> _Your assignment_: If a line in the records below contains the word "width", copy it.

*** Extracted information Section Begins ***

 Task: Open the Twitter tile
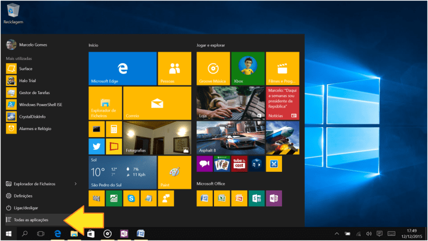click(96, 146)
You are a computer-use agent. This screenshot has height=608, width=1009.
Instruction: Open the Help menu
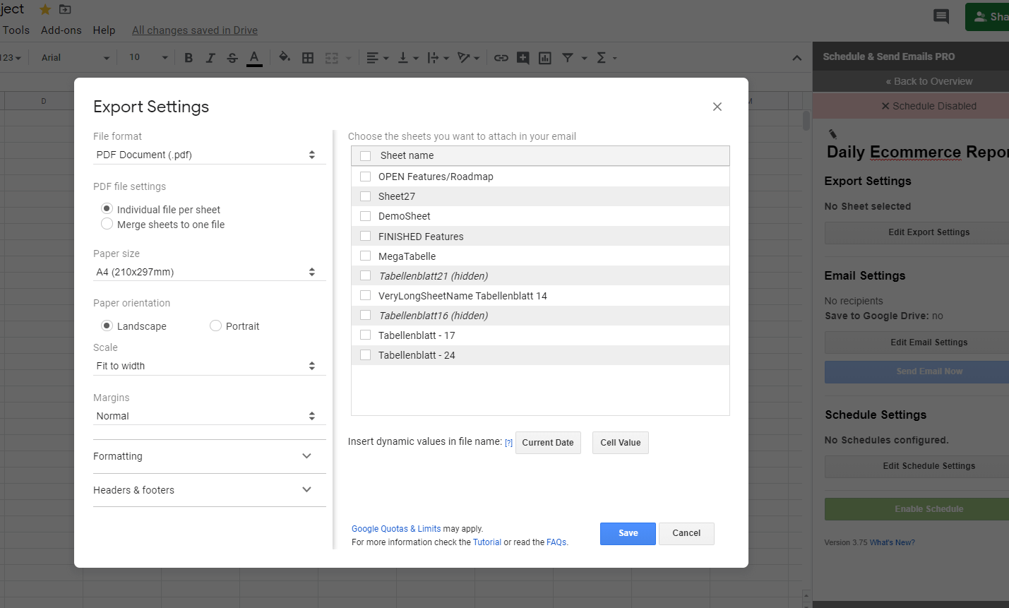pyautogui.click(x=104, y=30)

*** Extracted information Section Ends ***
*** Extracted information Section Begins ***

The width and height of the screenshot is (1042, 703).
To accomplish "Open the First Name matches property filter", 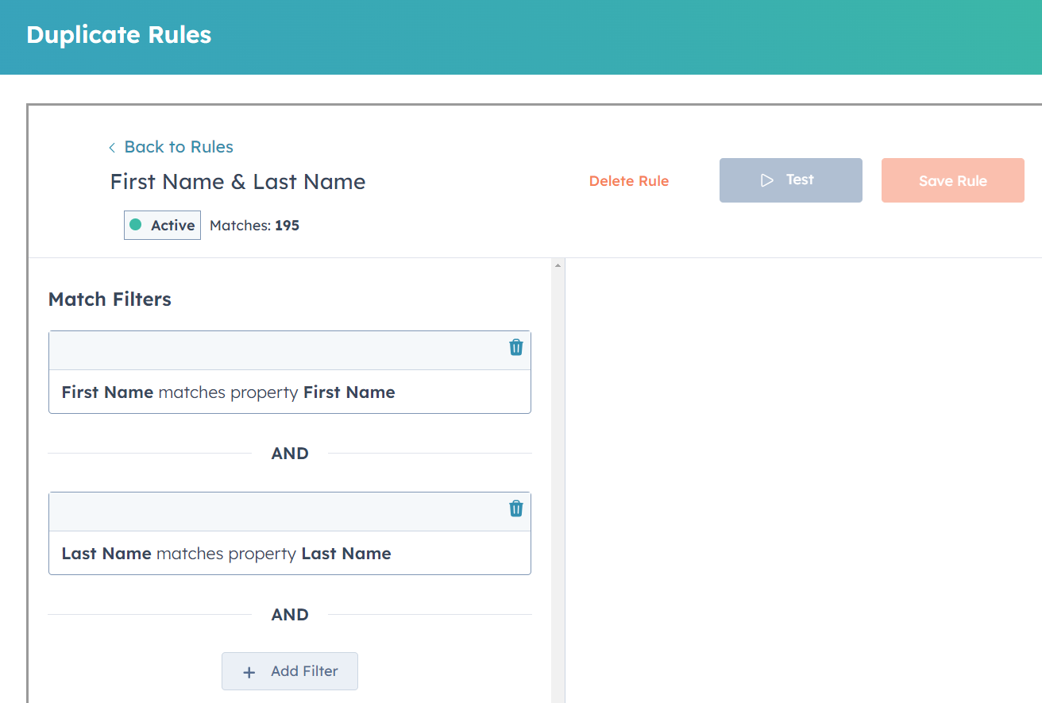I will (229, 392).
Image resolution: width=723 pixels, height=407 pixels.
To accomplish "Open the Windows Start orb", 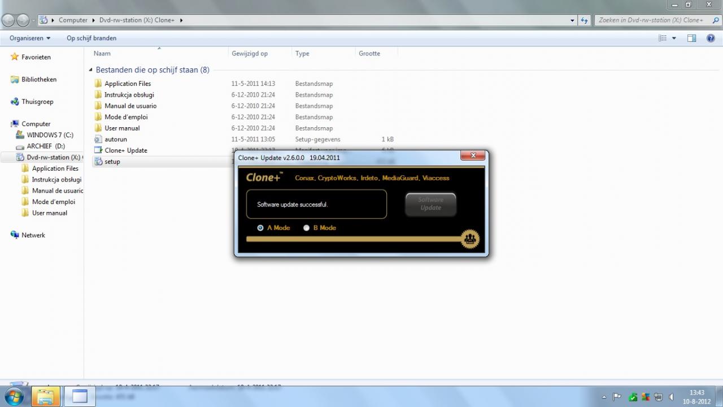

*** Extracted information Section Ends ***
*** Extracted information Section Begins ***

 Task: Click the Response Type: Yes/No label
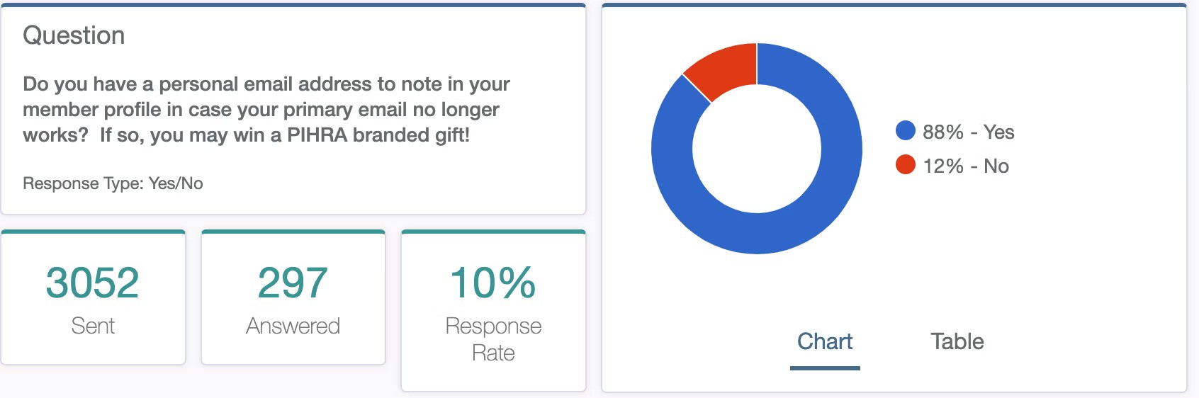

*** Extracted information Section Ends ***

> _Task response_:
You are a computer-use agent. This screenshot has height=608, width=1009.
The width and height of the screenshot is (1042, 703).
Image resolution: width=723 pixels, height=407 pixels.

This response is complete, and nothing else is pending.